____ Listed entries
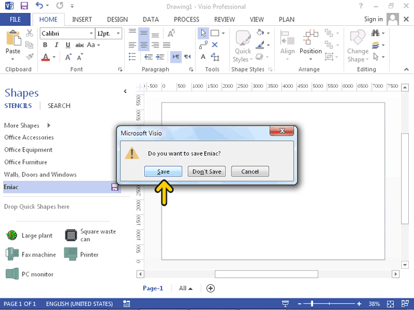This screenshot has width=414, height=310.
Task: Select the PC monitor shape
Action: (x=12, y=274)
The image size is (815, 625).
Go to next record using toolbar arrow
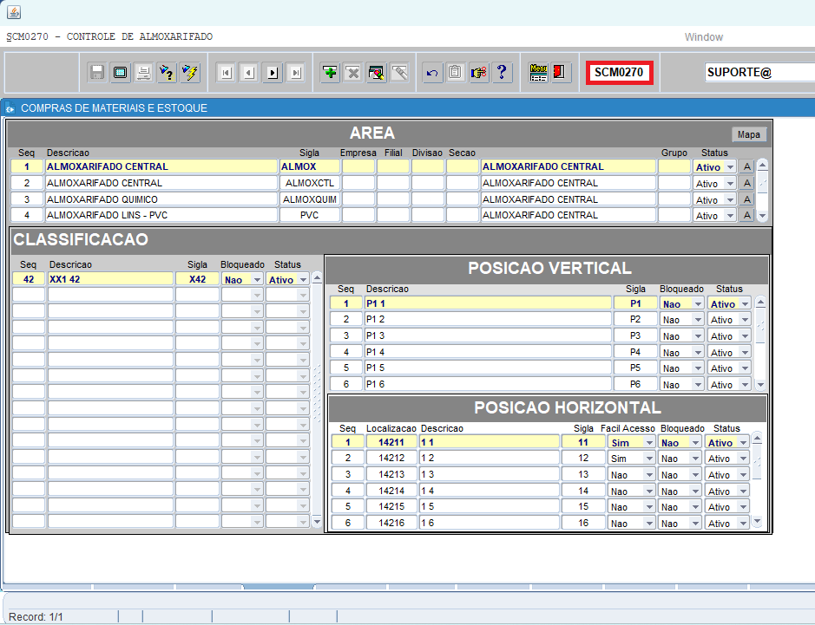(x=273, y=73)
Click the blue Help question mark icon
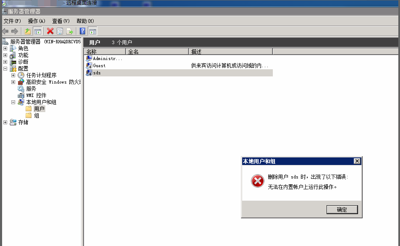Viewport: 400px width, 246px height. coord(83,31)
________
_What the task asks_: Pictures are to be omitted from the copy, and only the lines from the one containing "The image size is (815, 625)." through the final line of the listing above are to be written out exactly.

_Answer area_:
The image size is (815, 625).
Go to next record using toolbar arrow
(x=273, y=73)
Click the blue Help question mark icon
Viewport: 400px width, 246px height. coord(83,31)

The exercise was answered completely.